ET: Sì senza questi confronti sarebbe stato noioso e anche infruttoso, perché nella stragrande maggioranza dei casi i testi sono cambiati tantissimo. Non mi ricordo bene neanche cosa ho tradotto io oppure lui, non saprei nemmeno distinguere.
E quanto ci avete messo?
FP: Sei anni e mezzo.
ET: Per duecento pagine eh, un libro normale lo fai in quattro mesi.
Sei anni e mezzo per duecento pagine è più di un lavoro normale. Avrà plasmato le vostre giornate intorno alla traduzione, forse cambiato il vostro modo di pensare. È stato un sollievo finirlo o ne sentite la mancanza?

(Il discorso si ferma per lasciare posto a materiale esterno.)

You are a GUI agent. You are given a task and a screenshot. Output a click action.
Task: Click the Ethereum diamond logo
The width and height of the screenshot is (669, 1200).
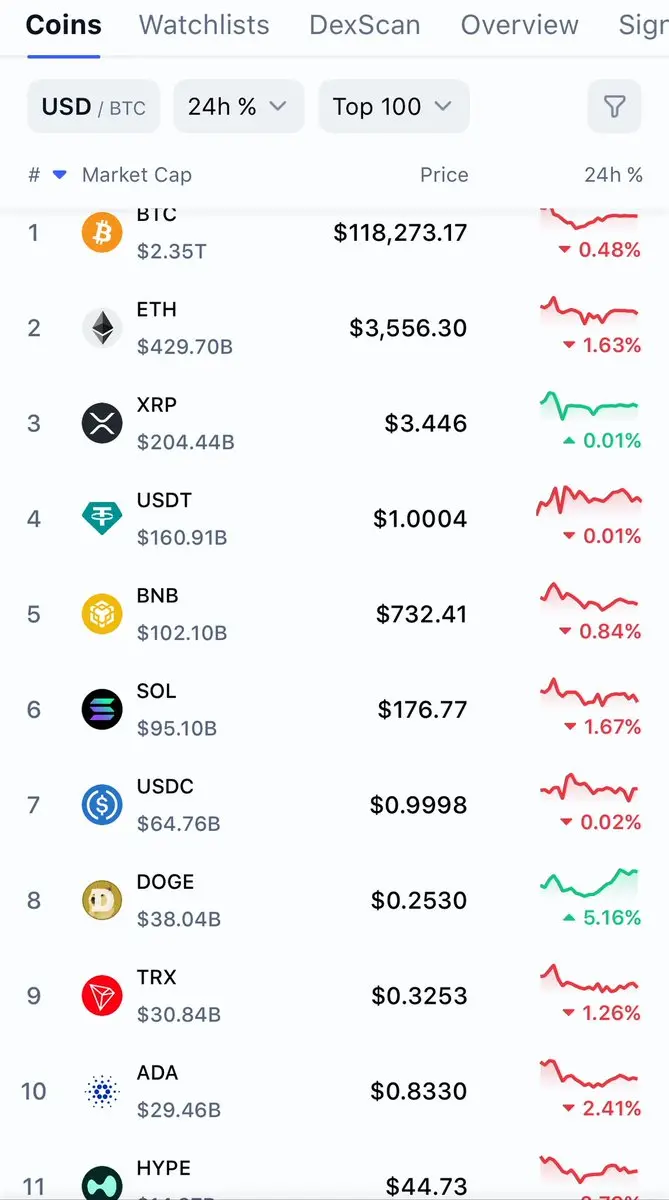coord(102,328)
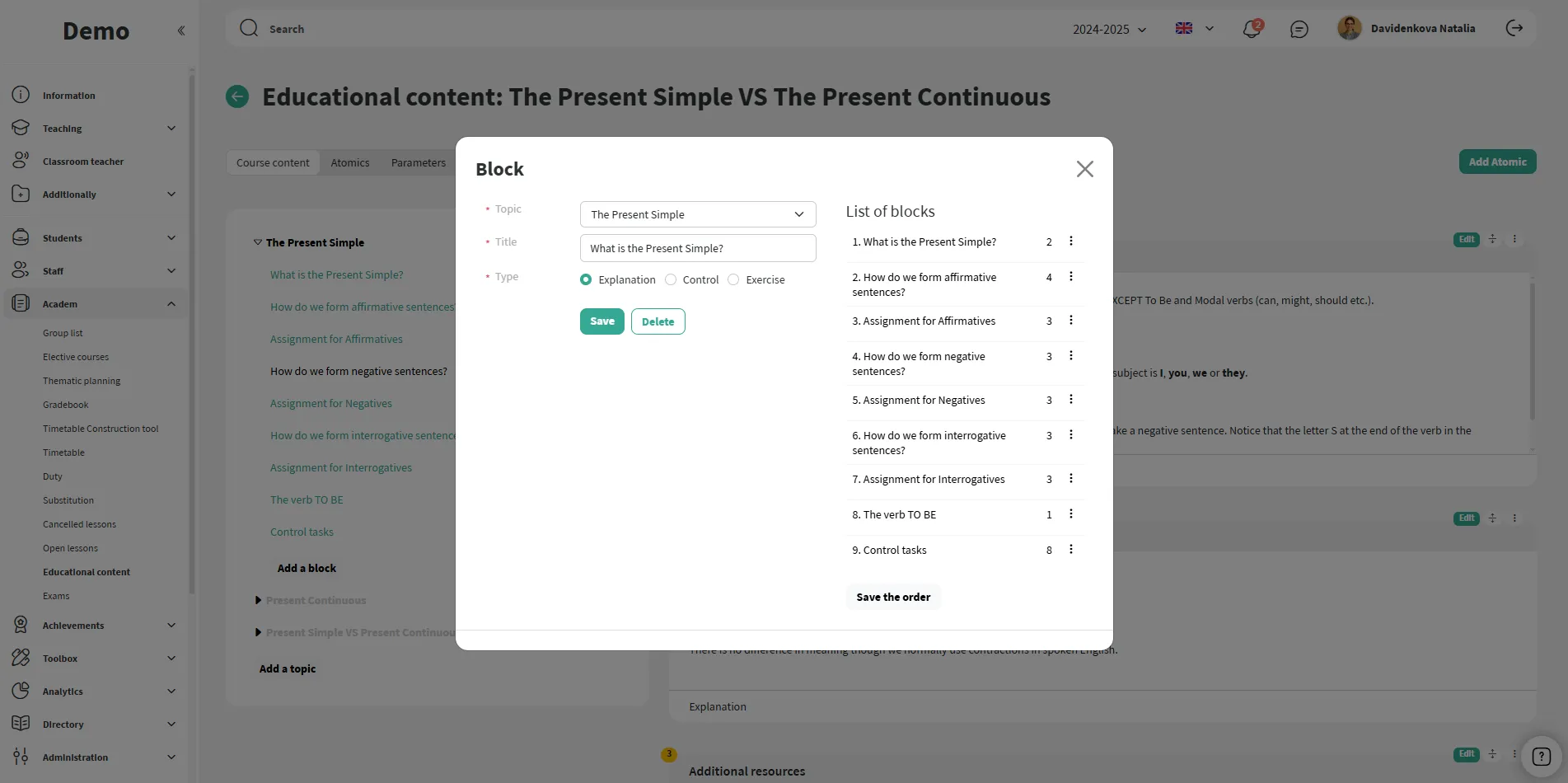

FP: Be’, il sollievo c’è stato, inutile negarlo. C’era questa stanchezza dell’aver fatto, davanti al (forse) compiuto. Non era solo la stanchezza dell’artigiano che ha fatto la sua sedia, del suo lavoro che è (per il momento) finito – senza esser mai finito, anzi, direi… è sfinito. Nessuna idea di placamento, men che meno di trionfo, insomma: c’è anche la sensazione beffarda di aver solo sfiorato qualcosa di inesauribile. Un po’ come dice Bergonzoni: il Finnegans non lo tieni sul comodino, neanche sotto il comodino, ma rimane lì che fluttua a mezz’aria. Quanto a me… da quando abcdiamo infinito di estradurre il Sinneganf ho inniziato a parleare uma langua di barbarole oscule, inincertosennso… lee more touchy low row!
ET: A me un pochino manca, era un bel modo di passare le giornate. Poi i due libri del Finnegans che abbiamo tradotto noi non erano spiegati bene dalla critica, che si è concentrata più su altre parti. C’era e c’è tantissima roba ancora oscura. Prima dello sforzo traduttivo c’era quello di comprensione, interpretativo. Mi ricordo benissimo che certe notti stavo lì a cercare di capire un’espressione, poi alla fine ti arrivava l’illuminazione e il giorno dopo ci lavoravi. Con questo esercizio mentale, quando andavi al pub ti eri meritato le pinte.
Il modo di pensare l’ha cambiato, sì. Fa delle connessioni che non ti dico ti fanno diventare più intelligente, ma più veloce, ti fanno accettare le cose più distanti. Funziona quasi come internet. A me ha fatto cambiare modo di scrivere, i miei saggi, gli articoli sono tutti scritti in quest’ottica, la parola non dev’essere mai ferma, deve lasciare un alone.